Aiea encaminha caso nuclear do Irã ao Conselho de Segurança da ONU

Aiea encaminha caso nuclear do Irã ao Conselho de Segurança da ONU

O Conselho de Governadores da Agência Internacional de Energia Atômica (Aiea) aprovou nesta quarta-feira, 9, uma resolução que encaminha o caso nuclear iraniano ao Conselho de Segurança da Organização das Nações Unidas. A medida, a primeira do tipo contra Teerã em duas décadas, responde à falta de explicações consideradas satisfatórias pelo Irã sobre partículas de urânio encontradas em locais que não haviam sido declarados à agência.

A votação teve 23 votos favoráveis entre os 35 integrantes do Conselho de Governadores. Rússia, China e Níger votaram contra, oito países se abstiveram e um não participou da votação. A proposta foi apresentada por Estados Unidos, Reino Unido, França e Alemanha.

A investigação que sustenta a decisão se arrasta há anos. Desde 2019, inspetores identificaram vestígios de urânio produzido por atividade humana em diferentes pontos do território iraniano, entre eles Varamin e Turquzabad.

Segundo a Aiea, Varamin abrigou entre 1999 e 2003 uma instalação não declarada relacionada ao processamento de minério de urânio e à produção de compostos usados no ciclo nuclear. Amostras ambientais coletadas posteriormente encontraram partículas compatíveis com esse tipo de atividade.

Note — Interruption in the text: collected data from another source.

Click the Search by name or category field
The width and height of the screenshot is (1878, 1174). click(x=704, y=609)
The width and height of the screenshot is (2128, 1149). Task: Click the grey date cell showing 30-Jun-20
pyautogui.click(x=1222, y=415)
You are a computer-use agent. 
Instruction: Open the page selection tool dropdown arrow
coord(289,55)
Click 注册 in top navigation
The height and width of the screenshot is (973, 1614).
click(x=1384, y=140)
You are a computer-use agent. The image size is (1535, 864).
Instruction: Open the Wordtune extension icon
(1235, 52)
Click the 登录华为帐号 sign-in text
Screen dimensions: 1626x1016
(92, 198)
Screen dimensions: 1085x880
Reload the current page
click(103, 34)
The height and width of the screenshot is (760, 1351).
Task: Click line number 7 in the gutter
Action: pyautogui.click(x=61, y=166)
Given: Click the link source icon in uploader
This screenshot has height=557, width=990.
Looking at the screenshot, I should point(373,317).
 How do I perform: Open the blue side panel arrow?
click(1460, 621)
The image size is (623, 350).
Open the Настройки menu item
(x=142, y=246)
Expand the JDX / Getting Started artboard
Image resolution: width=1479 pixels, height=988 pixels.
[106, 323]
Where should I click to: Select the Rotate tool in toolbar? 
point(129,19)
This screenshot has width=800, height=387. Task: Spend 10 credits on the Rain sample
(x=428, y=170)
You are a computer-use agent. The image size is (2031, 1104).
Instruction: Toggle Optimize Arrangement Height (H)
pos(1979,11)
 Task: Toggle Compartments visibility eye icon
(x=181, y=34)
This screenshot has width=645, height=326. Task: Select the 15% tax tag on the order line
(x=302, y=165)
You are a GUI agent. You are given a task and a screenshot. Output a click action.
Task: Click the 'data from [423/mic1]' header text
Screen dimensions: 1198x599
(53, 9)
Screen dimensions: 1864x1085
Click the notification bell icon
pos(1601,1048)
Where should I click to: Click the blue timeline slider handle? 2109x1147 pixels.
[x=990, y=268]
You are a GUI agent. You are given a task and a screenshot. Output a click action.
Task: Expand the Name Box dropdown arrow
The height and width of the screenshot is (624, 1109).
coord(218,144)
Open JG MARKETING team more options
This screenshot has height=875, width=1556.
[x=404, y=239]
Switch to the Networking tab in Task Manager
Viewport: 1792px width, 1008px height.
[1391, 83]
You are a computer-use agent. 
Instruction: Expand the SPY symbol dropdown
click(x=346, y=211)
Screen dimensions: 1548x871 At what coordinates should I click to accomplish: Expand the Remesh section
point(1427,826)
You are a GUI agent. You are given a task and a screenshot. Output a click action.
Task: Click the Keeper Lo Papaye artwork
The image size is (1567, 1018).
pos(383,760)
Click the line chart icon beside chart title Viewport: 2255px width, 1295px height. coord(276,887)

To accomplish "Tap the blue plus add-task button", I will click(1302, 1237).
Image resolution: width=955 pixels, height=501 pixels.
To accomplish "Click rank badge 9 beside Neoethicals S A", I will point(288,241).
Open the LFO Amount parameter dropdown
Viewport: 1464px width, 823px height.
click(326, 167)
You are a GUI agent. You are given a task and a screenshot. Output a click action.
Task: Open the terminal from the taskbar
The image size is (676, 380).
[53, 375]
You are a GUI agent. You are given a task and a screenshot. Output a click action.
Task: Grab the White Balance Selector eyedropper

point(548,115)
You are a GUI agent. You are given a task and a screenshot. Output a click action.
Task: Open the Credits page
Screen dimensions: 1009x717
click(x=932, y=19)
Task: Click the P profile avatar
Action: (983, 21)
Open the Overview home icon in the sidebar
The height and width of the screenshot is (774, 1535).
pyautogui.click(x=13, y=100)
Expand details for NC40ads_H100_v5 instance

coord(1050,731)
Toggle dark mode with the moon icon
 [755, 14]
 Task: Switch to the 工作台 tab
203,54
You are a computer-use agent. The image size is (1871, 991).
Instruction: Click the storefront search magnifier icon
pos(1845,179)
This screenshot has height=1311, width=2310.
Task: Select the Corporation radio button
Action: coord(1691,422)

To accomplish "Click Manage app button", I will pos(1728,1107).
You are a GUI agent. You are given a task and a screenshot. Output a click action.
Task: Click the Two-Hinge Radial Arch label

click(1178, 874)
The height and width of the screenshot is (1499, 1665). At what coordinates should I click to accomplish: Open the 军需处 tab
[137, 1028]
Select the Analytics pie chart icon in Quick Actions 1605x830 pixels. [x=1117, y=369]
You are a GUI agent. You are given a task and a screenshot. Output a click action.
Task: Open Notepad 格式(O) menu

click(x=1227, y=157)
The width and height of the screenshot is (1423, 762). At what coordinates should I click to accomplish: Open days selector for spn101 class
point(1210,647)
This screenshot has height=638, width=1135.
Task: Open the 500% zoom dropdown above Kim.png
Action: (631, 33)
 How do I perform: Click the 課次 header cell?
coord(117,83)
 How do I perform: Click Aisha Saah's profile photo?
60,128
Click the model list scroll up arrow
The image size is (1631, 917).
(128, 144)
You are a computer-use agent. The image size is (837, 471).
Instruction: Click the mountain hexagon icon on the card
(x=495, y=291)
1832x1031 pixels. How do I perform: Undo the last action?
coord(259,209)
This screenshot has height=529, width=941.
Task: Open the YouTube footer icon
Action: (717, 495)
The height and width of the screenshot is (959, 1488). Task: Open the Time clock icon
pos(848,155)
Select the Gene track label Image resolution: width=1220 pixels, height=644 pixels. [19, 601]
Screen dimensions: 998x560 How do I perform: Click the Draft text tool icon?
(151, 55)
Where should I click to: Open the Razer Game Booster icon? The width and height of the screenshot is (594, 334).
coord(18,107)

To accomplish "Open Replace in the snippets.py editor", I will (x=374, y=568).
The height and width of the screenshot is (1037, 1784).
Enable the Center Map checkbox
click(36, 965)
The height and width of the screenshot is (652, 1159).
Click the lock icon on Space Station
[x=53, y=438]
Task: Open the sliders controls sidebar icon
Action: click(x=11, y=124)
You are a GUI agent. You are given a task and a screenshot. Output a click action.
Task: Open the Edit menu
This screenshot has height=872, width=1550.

Em Turquzabad, a agência identificou material nuclear e equipamentos contaminados, parte dos quais teria sido retirada do local. A Aiea afirma que o Irã ainda precisa esclarecer a origem desses materiais e o destino que tiveram.

O regime iraniano sustenta que seu programa nuclear tem finalidade pacífica e rejeita as acusações. Teerã também recusou a resolução, acusou países ocidentais de usarem a Aiea para ampliar a pressão política sobre o país e atribuiu as dificuldades para a retomada das inspeções aos ataques contra suas instalações e ao conflito com Estados Unidos e Israel.

Outro ponto de preocupação envolve o acesso dos inspetores às instalações iranianas atingidas por ataques dos Estados Unidos e de Israel. O diretor-geral da Aiea, Rafael Grossi, afirmou nesta semana que a agência não consegue acompanhar de forma contínua os estoques de urânio enriquecido mantidos nesses locais.

Antes de perder o acesso regular, a Aiea estimava que o Irã possuía quase 441 quilos de urânio enriquecido a até 60%, dos quais 432,9 quilos haviam sido verificados pelos inspetores. Esse nível de enriquecimento supera o normalmente utilizado para geração de energia, mas permanece abaixo dos cerca de 90% associados ao uso militar.

Principais informações

  • A Aiea aprovou resolução que encaminha o caso nuclear do Irã ao Conselho de Segurança da ONU, a primeira medida do tipo em duas décadas.
  • A decisão foi motivada pela falta de explicações do Irã sobre partículas de urânio achadas em locais não declarados.
  • A resolução teve 23 votos favoráveis entre 35 integrantes; Rússia, China e Níger votaram contra.
  • A Aiea perdeu acesso contínuo a instalações atingidas por ataques dos EUA e de Israel.
  • Antes disso, a agência estimava 441 quilos de urânio enriquecido a até 60% no país, dos quais 432,9 quilos verificados.